165.<高校生・親編#13>デジタル性暴力の被害からわが子を救う。親ができる「最速」の対応
画像トラブルは「育て方」のせいではありません
わが子が自画撮り被害やリベンジポルノに巻き込まれたと知ったとき、親は激しく動揺し、つい「なんでそんなものを撮ったの!」とお子さんを責めてしまいがちです。
しかし、お子さんはすでに深く傷つき、自分を責めています。
この時、親がすべきことは「教育」ではなく「救済」です。
叱る前に「味方であること」を宣言する
お子さんが打ち明けてくれたなら、それはあなたを信頼している証拠です。
「話してくれてありがとう。一緒に解決しよう」: この一言が、お子さんの命を繋ぎます。

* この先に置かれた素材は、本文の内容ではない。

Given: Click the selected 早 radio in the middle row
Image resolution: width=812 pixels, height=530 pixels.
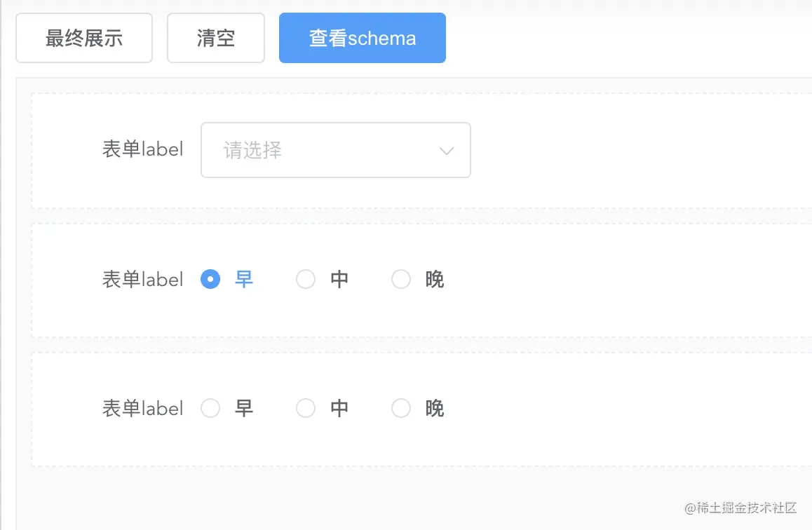Looking at the screenshot, I should click(x=210, y=280).
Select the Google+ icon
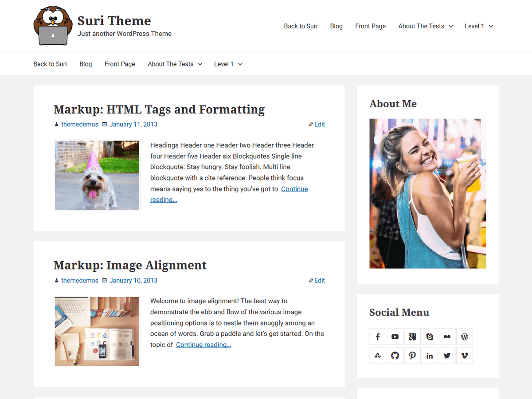The image size is (532, 399). [412, 336]
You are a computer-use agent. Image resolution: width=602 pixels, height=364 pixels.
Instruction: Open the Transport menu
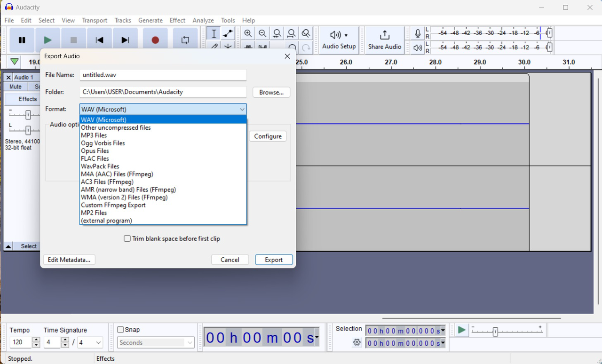pos(95,20)
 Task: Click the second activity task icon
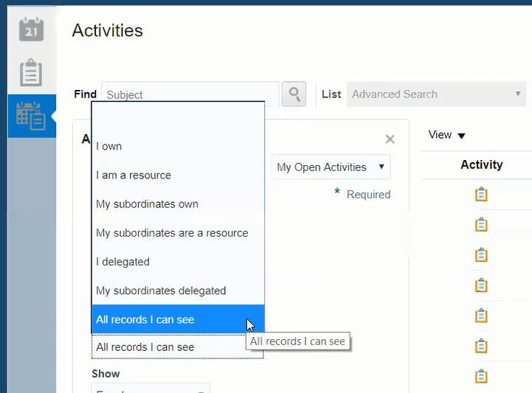pos(481,225)
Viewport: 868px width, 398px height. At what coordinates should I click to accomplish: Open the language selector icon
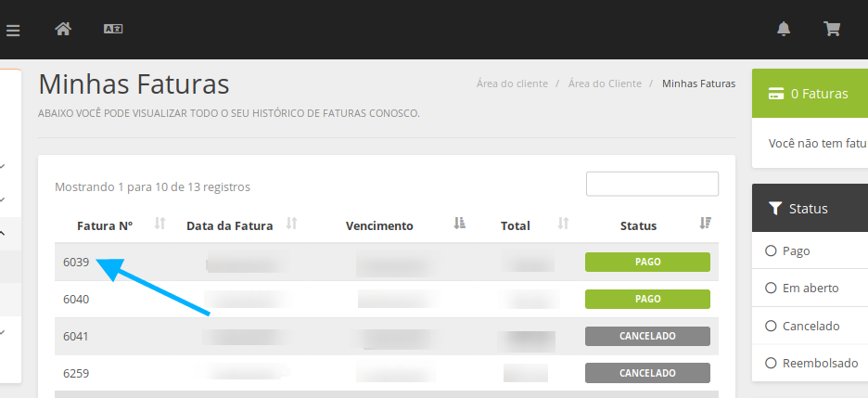click(x=113, y=29)
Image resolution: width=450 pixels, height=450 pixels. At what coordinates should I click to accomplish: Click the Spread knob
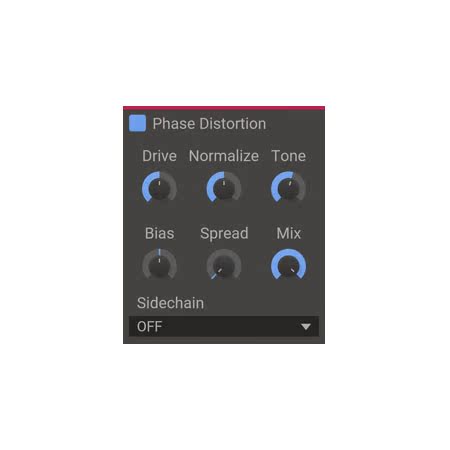[224, 264]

証拠を保存する: 拡散されたURLや、やり取りのスクリーンショットを親が冷静に保存し、警察や専門家へ相談する準備をしましょう。
ネットの「仕組み」を論理的に伝える
「恥ずかしいこと」として隠すのではなく、「情報工学的なリスク」として日頃から話しておきましょう。
デジタルタトゥーのリアル: 一度デジタル化したデータは、送信者の手を離れた瞬間に「公共物」になってしまう恐れがあること。その恐ろしさを、恐怖ではなく「事実」として共有します。
尊厳の回復を支える
予期せぬトラブルで自尊心を失ってしまった若者たちに接してきました。
画像が流出したとしても、お子さんの価値は一ミリも変わりません。
汚されたのはデータであり、お子さんの魂ではありません。
「あなたは何も悪くない。私たちがついているから、大丈夫」
親が凛として立ち向かう姿こそが、わが子の尊厳を取り戻す最大の力になります。
メッセージ
デジタル時代の性教育は、もはや「身を守るためのITリテラシー」です。
お子さんがデジタルの波に飲み込まれないよう、私たちは知識という浮き輪を渡し続け、荒波に揉まれたときは全力で引き上げる「岸」であり続けましょう。